The Second Annual Patient Safety Awards were expanded to not only to acknowledge the effort of hospitals in improving patient safety, but also to recognize the efforts of nursing homes and Federally Qualified Health Care Centers (FQHC). The 2002 Patient Safety Award recipients are Children's Hospital, Buffalo (hospitals over 200 beds), and Albany Memorial Hospital, Albany (hospitals under 200 beds). The Nursing Home award recipient is United Health Services. Ideal Senior LivingCenter, Endicott, and the FQHC award recipient is Sunset Park Family Healthcare Center Network of Lutheran Medical Center, Brooklyn.

Children's Hospital, Buffalo, was acknowledged for their efforts to improve and ultimately, eliminate errors of medication prescription. The program was implemented in 1998, with a review of 21,000 medical records, which identified specific focus areas. In response to this exercise, the facility developed order forms that promote improved completeness and accuracy through a forced function format. In addition, the program included a plan to reduce the frequency of incorrect orders. Personal digital assistants (PDA) were given to house staff to assist in this effort. The facility noted a 48% reduction in incorrect drug selection, dose and frequency during a one year observation period. Children's Hospital has also developed a website tutorial and competency exam for medication prescription. This website tutorial is a requirement for all new residents to the facility.

Albany Memorial Hospital, Albany, has been recognized for their efforts in coordinating care management for patients with heart failure. This program utilizes a professional nurse case manager to facilitate care for patients with complex medication regimens and high risk for hospitalization across the continuum of care. This effort includes successful strategies for an integrated information system, a full spectrum of services from primary care through long term care, dedicated resources and system wide commitment to this program, seamless transition across the continuum, and empowerment of patients with self care management. The result of this program has been a 75% reduction in hospitalizations and a 100% reduction in Emergency Department visits for patients utilizing this program.

United Health Services-Ideal Senior Living Center, Endicott, received the Patient Safety Award for efforts in developing a prevalence study of residents with pressure ulcers. The program was initiated in April 2000 and the prevalence rate was found to be at 22%. An interdisciplinary team was structured and all residents were re evaluated. It was determined that all residents would continue to be reassessed quarterly and annually, with episodic charting of skin integrity changes, lab chemistry changes, and weight changes. Any residents with status changes would be discussed at morning report and immediate follow-up would occur. This effort to reduce pressure ulcers resulted in a rate decrease from 22% in June 2000 to 9% in June of 2001, and to 5% in June of 2002.

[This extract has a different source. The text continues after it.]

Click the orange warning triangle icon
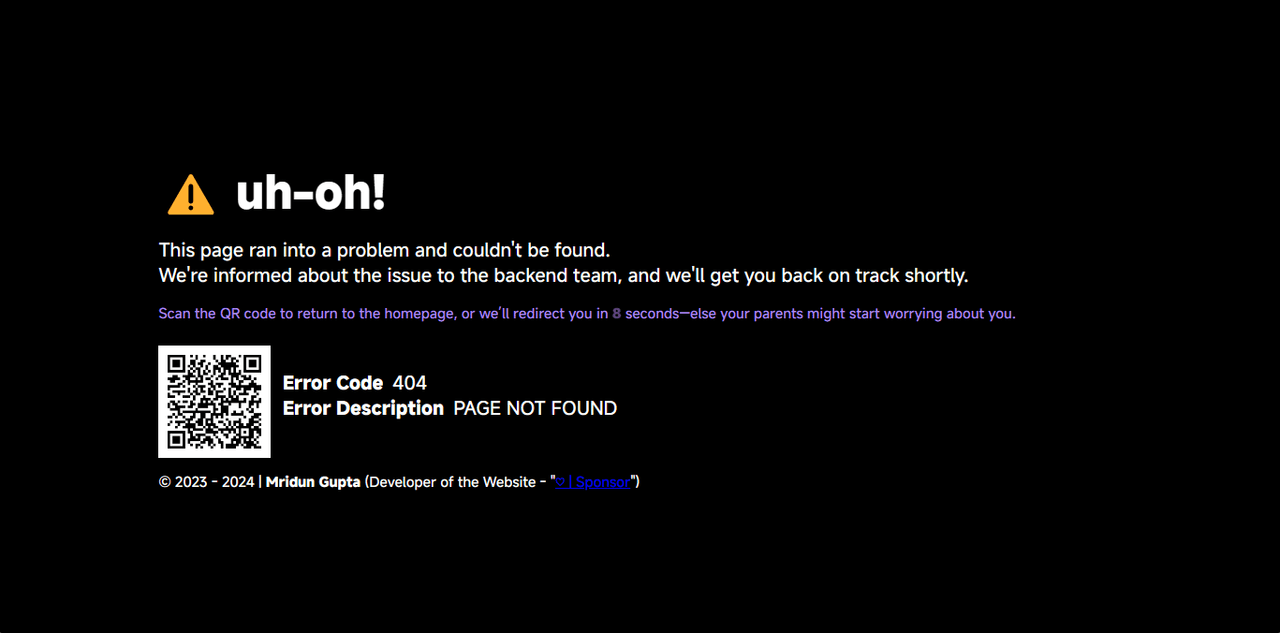[x=190, y=194]

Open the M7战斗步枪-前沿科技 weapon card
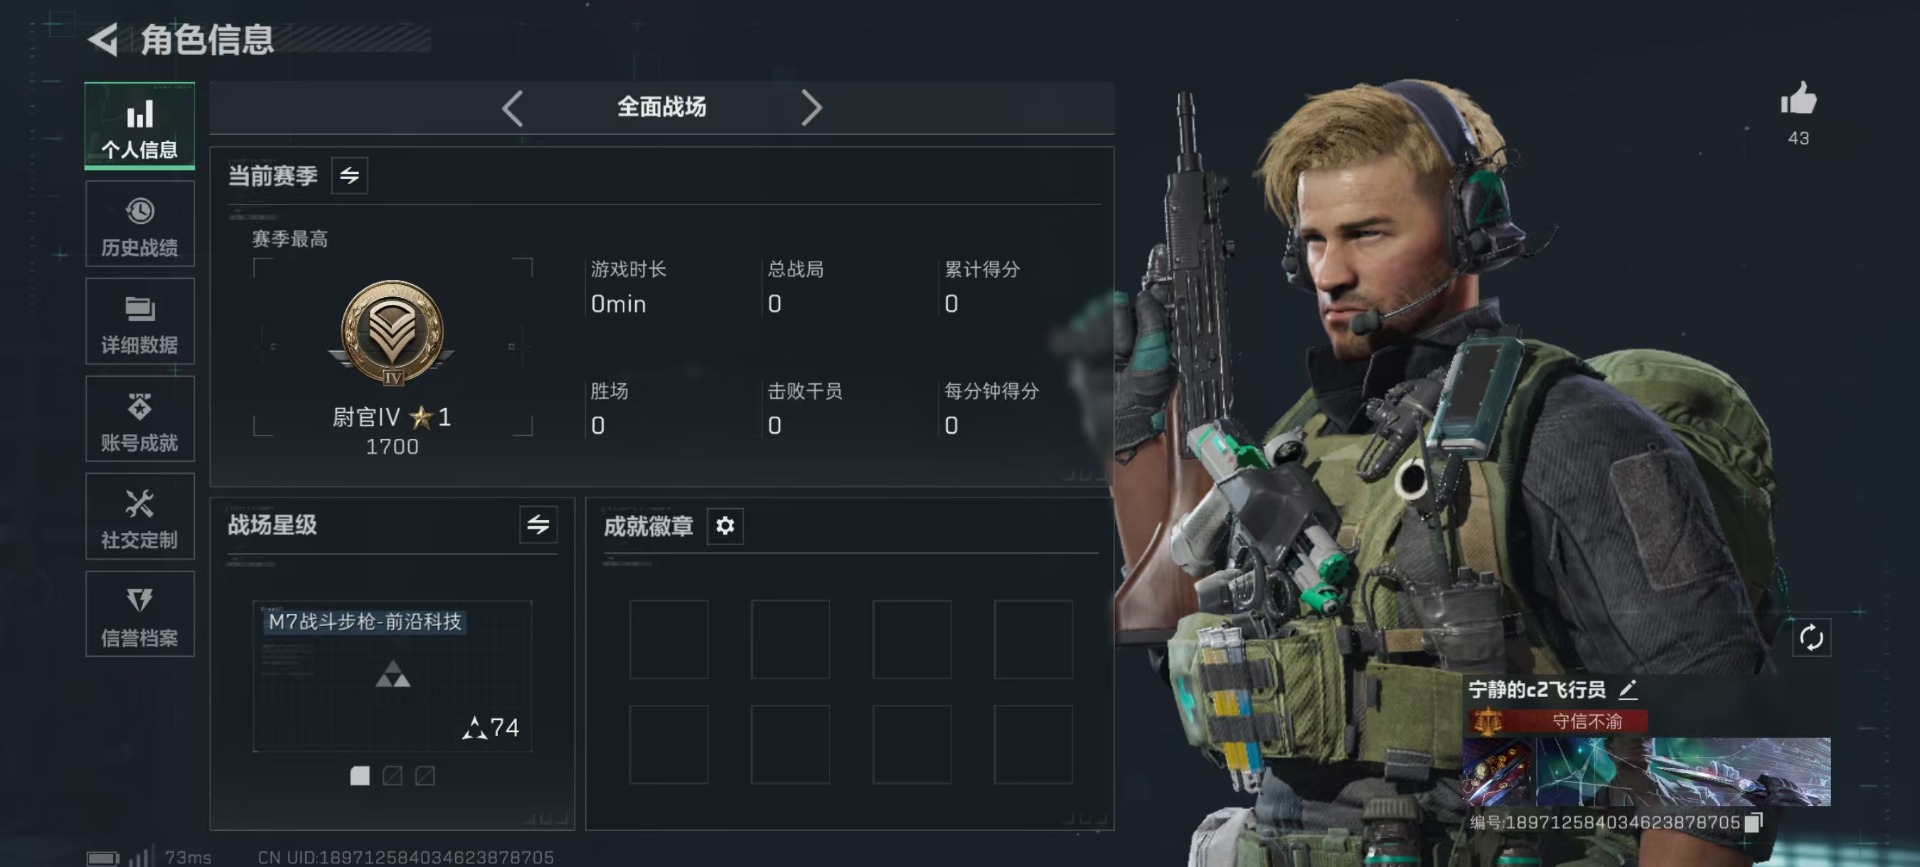click(x=392, y=676)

Sunset Park Family Healthcare Center Network of Lutheran Medical Center, Brooklyn, has been instrumental in providing services to under served neighborhoods of southwest and central Brooklyn since 1967. Their Patient Safety proposal included a number of improvement areas such as patient satisfaction, expedited HIV testing, management of pediatric asthma patients and testing in adult diabetics. Significant improvements were demonstrated in these categories as a result of quality improvement interventions. For example, prior to the implementation of the Diabetes Management Program, 80% of adult diabetics had evidence of an annual test in 1999. This percentage has increased to 95% in 2002 through several effective interventions, such as the creation of a diabetic registry, the use of an interdisciplinary team approach to care, the development of clinical guidelines, the use of a self management education program for adults, and the use of case management services for high risk patients. In addition, Sunset Park instituted a program of pre registering and tracking of all prenatal patients to ensure that expedited testing was not needed at the time of delivery. The program reduced the rate of expedited testing at birth from 44% in 2001 to 3% in March 2002.